▸ **Work to do**:
Print the lines from the one containing "AD (391, 495)" through the one containing "Partneri (358, 687)", both included, unchanged.

======== Dataset records ========

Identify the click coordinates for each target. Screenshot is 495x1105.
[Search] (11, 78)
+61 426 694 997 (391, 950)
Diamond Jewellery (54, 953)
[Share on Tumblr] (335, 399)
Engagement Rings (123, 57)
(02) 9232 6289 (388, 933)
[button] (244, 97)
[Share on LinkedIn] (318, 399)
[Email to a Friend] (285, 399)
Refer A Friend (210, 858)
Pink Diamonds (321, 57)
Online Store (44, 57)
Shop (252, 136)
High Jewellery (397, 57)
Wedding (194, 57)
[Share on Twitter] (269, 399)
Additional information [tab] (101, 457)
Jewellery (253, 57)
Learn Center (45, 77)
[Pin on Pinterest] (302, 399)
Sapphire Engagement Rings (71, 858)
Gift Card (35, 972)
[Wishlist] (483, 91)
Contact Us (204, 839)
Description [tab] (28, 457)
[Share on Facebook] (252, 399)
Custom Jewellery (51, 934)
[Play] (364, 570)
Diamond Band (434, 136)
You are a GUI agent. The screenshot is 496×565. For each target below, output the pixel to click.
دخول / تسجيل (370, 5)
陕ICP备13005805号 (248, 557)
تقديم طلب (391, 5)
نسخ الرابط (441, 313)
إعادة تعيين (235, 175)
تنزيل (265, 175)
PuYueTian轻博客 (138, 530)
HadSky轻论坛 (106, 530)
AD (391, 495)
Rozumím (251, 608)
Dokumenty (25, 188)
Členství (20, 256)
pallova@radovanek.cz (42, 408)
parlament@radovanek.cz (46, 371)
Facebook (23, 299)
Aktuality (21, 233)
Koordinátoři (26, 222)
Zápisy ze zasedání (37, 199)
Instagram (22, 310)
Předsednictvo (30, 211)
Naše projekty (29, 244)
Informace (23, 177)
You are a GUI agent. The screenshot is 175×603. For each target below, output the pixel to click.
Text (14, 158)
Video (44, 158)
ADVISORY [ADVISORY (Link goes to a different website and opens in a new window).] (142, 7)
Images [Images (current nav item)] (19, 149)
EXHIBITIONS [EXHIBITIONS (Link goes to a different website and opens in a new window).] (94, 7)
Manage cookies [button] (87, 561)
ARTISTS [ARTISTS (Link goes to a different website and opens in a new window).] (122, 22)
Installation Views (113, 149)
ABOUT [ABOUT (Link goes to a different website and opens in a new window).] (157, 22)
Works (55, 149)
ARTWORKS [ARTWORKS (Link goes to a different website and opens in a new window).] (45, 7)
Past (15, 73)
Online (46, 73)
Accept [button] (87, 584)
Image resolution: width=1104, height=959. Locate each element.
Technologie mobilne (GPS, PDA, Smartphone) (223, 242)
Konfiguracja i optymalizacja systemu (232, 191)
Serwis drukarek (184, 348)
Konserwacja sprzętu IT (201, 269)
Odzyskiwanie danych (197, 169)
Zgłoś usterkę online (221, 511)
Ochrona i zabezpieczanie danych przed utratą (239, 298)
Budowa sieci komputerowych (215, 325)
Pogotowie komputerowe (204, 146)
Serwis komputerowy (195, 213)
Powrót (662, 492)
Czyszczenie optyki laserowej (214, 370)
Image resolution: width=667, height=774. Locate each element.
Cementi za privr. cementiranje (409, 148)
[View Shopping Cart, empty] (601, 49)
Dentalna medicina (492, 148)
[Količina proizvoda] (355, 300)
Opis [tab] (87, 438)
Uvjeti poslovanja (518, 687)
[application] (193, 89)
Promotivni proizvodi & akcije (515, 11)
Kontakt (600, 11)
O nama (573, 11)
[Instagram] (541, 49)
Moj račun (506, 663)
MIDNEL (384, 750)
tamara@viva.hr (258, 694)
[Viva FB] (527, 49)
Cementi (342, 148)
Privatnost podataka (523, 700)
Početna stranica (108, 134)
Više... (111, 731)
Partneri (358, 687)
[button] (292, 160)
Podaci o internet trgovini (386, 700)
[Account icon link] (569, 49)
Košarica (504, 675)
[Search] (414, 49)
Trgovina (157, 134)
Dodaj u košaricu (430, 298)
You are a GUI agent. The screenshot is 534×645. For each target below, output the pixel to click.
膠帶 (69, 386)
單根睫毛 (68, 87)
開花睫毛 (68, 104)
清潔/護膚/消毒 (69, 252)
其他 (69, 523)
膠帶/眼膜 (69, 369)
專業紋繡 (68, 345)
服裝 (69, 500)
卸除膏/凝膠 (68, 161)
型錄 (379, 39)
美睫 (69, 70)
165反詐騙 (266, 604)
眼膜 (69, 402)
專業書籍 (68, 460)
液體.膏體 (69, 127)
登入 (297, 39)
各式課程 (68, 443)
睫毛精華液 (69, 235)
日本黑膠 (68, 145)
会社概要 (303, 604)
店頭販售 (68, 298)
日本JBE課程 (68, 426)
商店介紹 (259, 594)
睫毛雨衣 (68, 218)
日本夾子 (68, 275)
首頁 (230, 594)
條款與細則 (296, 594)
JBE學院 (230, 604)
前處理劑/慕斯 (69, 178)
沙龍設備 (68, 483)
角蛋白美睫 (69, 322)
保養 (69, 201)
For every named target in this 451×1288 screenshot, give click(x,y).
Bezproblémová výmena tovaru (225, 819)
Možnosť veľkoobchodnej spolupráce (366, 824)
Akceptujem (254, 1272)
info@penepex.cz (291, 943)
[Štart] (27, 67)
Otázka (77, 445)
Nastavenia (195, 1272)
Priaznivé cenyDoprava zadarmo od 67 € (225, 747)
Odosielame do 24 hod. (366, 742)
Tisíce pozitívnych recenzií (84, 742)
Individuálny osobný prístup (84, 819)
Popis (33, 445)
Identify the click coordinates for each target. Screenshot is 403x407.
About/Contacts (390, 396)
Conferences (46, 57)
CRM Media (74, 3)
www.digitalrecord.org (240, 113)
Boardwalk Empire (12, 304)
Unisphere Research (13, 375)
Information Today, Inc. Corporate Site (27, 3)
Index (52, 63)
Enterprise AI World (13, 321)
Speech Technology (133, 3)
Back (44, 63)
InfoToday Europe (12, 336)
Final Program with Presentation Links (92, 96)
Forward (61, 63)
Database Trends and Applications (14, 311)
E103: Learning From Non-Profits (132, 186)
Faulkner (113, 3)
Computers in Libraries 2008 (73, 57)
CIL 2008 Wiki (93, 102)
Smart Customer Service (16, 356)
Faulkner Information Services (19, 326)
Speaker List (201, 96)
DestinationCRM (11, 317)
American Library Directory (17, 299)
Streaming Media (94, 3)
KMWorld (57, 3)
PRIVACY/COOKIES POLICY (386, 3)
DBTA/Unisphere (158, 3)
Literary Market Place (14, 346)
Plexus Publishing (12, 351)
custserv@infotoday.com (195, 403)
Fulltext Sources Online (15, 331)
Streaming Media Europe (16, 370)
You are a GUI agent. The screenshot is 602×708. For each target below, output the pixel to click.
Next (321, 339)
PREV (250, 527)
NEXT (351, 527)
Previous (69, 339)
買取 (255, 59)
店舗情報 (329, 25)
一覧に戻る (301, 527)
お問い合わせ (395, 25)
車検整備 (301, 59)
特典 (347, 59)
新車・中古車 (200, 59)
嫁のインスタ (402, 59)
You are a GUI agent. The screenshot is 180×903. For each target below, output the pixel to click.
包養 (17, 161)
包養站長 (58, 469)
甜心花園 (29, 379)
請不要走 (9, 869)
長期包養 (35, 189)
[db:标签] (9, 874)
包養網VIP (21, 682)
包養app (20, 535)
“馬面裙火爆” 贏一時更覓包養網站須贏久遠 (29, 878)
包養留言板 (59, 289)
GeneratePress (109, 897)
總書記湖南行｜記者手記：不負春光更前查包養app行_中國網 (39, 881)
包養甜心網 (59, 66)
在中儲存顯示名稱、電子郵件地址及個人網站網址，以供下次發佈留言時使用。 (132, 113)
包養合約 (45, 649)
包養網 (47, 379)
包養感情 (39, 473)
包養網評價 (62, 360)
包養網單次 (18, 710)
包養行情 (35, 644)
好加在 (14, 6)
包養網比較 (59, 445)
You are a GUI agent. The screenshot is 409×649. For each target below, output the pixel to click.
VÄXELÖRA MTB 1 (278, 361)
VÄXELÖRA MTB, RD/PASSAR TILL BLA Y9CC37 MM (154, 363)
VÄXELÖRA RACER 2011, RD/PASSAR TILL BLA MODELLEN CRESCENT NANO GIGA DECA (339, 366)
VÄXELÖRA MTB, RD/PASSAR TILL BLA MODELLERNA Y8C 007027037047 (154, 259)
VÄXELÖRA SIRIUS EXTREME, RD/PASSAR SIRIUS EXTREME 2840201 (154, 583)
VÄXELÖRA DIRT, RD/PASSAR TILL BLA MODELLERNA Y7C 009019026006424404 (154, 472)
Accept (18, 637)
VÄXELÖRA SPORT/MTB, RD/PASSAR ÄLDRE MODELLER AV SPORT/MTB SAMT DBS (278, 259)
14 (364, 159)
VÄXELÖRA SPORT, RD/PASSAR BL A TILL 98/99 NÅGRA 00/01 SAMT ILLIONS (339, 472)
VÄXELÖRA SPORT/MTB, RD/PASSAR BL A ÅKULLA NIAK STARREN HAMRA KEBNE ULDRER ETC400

========

▸ **Written answer**:
AD (391, 495)
Rozumím (251, 608)
Dokumenty (25, 188)
Členství (20, 256)
pallova@radovanek.cz (42, 408)
parlament@radovanek.cz (46, 371)
Facebook (23, 299)
Aktuality (21, 233)
Koordinátoři (26, 222)
Zápisy ze zasedání (37, 199)
Instagram (22, 310)
Předsednictvo (30, 211)
Naše projekty (29, 244)
Informace (23, 177)
You are a GUI agent. The screenshot is 175×603. For each target below, output the pixel to click.
Text (14, 158)
Video (44, 158)
ADVISORY [ADVISORY (Link goes to a different website and opens in a new window).] (142, 7)
Images [Images (current nav item)] (19, 149)
EXHIBITIONS [EXHIBITIONS (Link goes to a different website and opens in a new window).] (94, 7)
Manage cookies [button] (87, 561)
ARTISTS [ARTISTS (Link goes to a different website and opens in a new window).] (122, 22)
Installation Views (113, 149)
ABOUT [ABOUT (Link goes to a different website and opens in a new window).] (157, 22)
Works (55, 149)
ARTWORKS [ARTWORKS (Link goes to a different website and opens in a new window).] (45, 7)
Past (15, 73)
Online (46, 73)
Accept [button] (87, 584)
Image resolution: width=1104, height=959. Locate each element.
Technologie mobilne (GPS, PDA, Smartphone) (223, 242)
Konfiguracja i optymalizacja systemu (232, 191)
Serwis drukarek (184, 348)
Konserwacja sprzętu IT (201, 269)
Odzyskiwanie danych (197, 169)
Zgłoś usterkę online (221, 511)
Ochrona i zabezpieczanie danych przed utratą (239, 298)
Budowa sieci komputerowych (215, 325)
Pogotowie komputerowe (204, 146)
Serwis komputerowy (195, 213)
Powrót (662, 492)
Czyszczenie optyki laserowej (214, 370)
Image resolution: width=667, height=774. Locate each element.
Cementi za privr. cementiranje (409, 148)
[View Shopping Cart, empty] (601, 49)
Dentalna medicina (492, 148)
[Količina proizvoda] (355, 300)
Opis [tab] (87, 438)
Uvjeti poslovanja (518, 687)
[application] (193, 89)
Promotivni proizvodi & akcije (515, 11)
Kontakt (600, 11)
O nama (573, 11)
[Instagram] (541, 49)
Moj račun (506, 663)
MIDNEL (384, 750)
tamara@viva.hr (258, 694)
[Viva FB] (527, 49)
Cementi (342, 148)
Privatnost podataka (523, 700)
Početna stranica (108, 134)
Više... (111, 731)
Partneri (358, 687)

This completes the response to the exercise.